Have I mentioned how much I enjoy the Guardian's minute-by-minute accounts of European football? A regular group of Guardian staffers sitting in the news room, watching BBC or Sky coverage of the match on a 14 inch TV - then relaying their acerbic and/or witty comments to dozens of readers around the globe through a continually updated page on the Guardian website. Key to the accounts, however, are the constant interruptions from readers with their own opinion of the match, the staffer, or the weather in Milan. It's football coverage like you would find in a pub.
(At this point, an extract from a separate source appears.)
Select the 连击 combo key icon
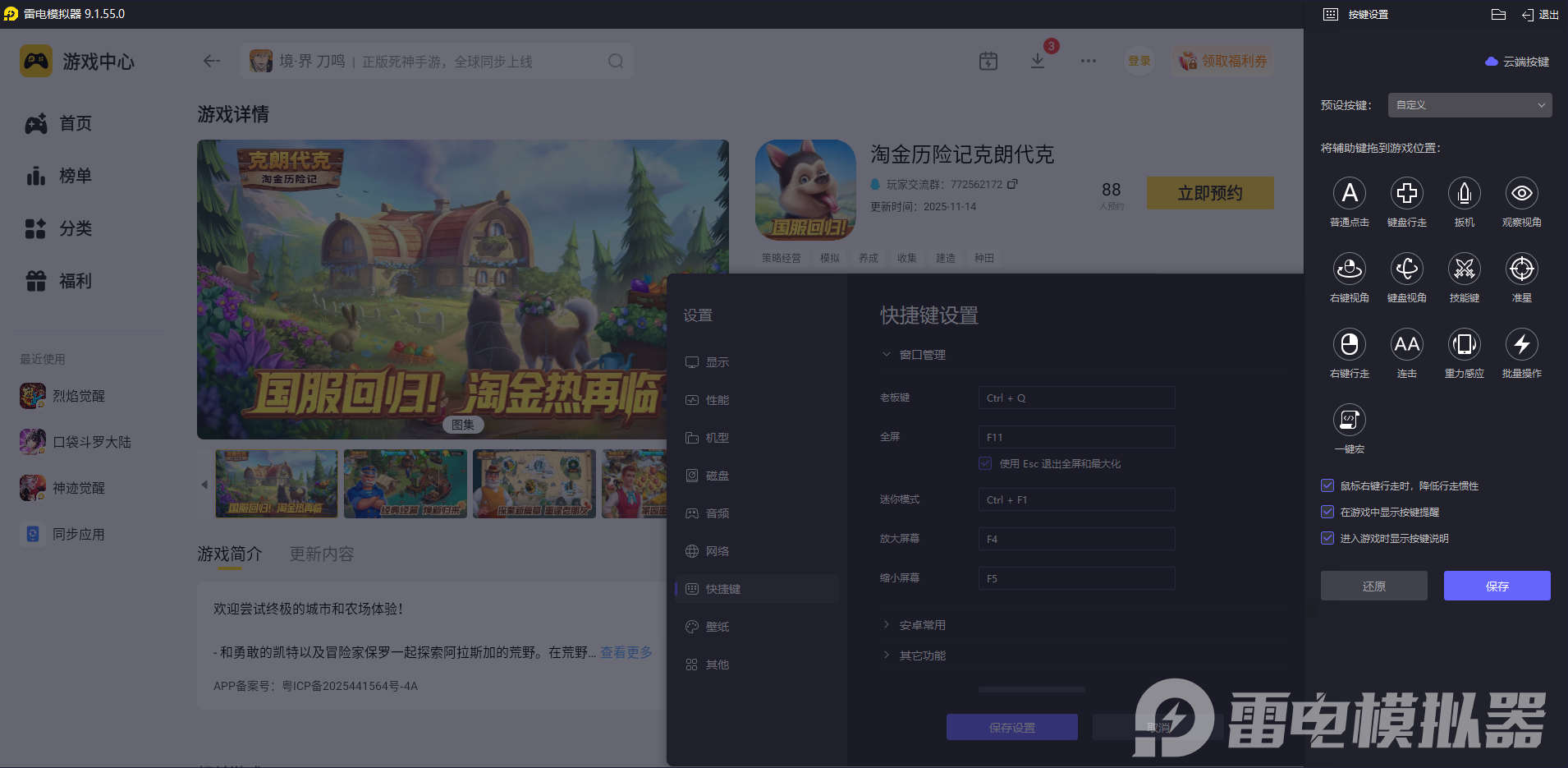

And many of the observations are knee-bucklingly funny, like these two from Georgina Turner's coverage of last week's Man U - Italy match:

    24 mins: "How does the crowd sound," Eleanor Giles wants to know. Intoxicated, in a word: there's a pretty good atmosphere. Things are just starting to settle down for United, but their forward play bears a vague resemblance to pigeons flying into glass buildings, at times.

    54 mins: Has there been some kind of mass release-into-the-community today? It seems the entire sex offenders register is logged onto this game tonight. Huge Bridget Jones pants, no picture, now bugger off.

Or how about these from Barry Glendenning's report on the Barcelona - Chelsea game:

    6 mins: Jose Mourinho is looking very agitated on the bench and is scribbling away in his little blue notebook. Perhaps he's writing a song, or has just thought of another superlative with which to describe himself in his post-match press conference.

    15 mins: ... It's worth bearing in mind that perma-tanned bottle-blond Anders Frisk is reffing, so he likes to flash the cards around in order to get himself on the television.

    18 mins: ... I think the only thing Jose could do that would surprise anyone in England at this stage is to loudly declare that he's not quite as competent a manager as Peter Reid or Gerard Houllier while walking around dressed in sackcloth and ashes and ringing a big bell.

And here's Barry commenting on the quality of feedback flooding his in-box:

    Most of what I've seen of Liverpool this season has been as unsightly as what's left of Hunter S Thompson's head, but any time I suggest that they're anything less than wonderful I get hordes of angry Scousers sending in emails accusing me of being a Manchester United fan or a "cockney loving football newbie prick" (thanks for that Stephen Horner).

Now - just imagine if you could entertain a conversation like that with your local paper? Immediate praise, logical reinforcement or criticism as they publish - that's what frightens the old guard hacks.